The EC2 instances access Amazon S3 through an S3 gateway endpoint that has the default access policy. Each EC2 instance uses an instance profile role that allows s3:GetObject and s3:PutObject only for required S3 buckets.

The company learns that one or more EC2 instances are compromised and are exfiltrating data to an S3 bucket that isoutside the company’s AWS Organization. The processing job must continue to function.

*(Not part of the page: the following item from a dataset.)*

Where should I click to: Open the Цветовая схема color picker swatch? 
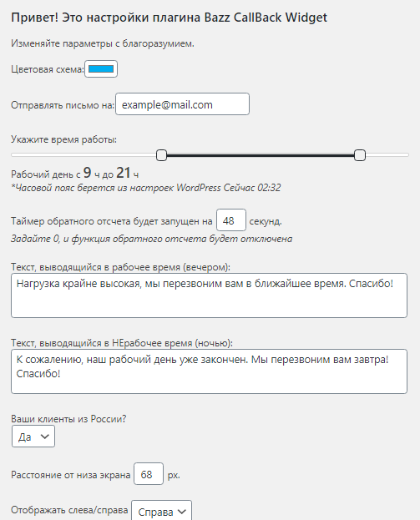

Which solution will meet these requirements?

Options:

A.  

Update the policy on the S3 gateway endpoint to allow S3 actions only if aws:ResourceOrgId and aws:PrincipalOrgId match the company’s organization.

B.  

Update the instance profile role policy to require aws:ResourceOrgId.

C.  

Add a network ACL rule to block outbound traffic on port 443.

D.  

Apply an SCP that restricts S3 actions using organization condition keys.

Discussion 0
Question # 29

A company is using Amazon EC2 instances to host an application in a private subnet in a VP

C.  

The application needs to use AWS KMS.

What is the MOST secure way for a security engineer to meet this requirement?

Options:

A.  

Attach an internet gateway to the VP

C.  

Move the EC2 instances to a public subnet. Use the internet gateway to connect to AWS KMS.

B.  

Create a gateway VPC endpoint. Use the endpoint to connect to AWS KMS.

C.  

Attach a NAT gateway to the VP

C.  

Leave the EC2 instances in the private subnet. Use the NAT gateway to connect to AWS KMS.

D.  

Create an interface VPC endpoint. Use the endpoint to connect to AWS KMS.

Discussion 0
Question # 30

A company has an encrypted Amazon Aurora DB cluster in the us-east-1 Region that uses an AWS KMS customer managed key. The company must copy a DB snapshot to the us-west-1 Region but cannot access the encryption key across Regions.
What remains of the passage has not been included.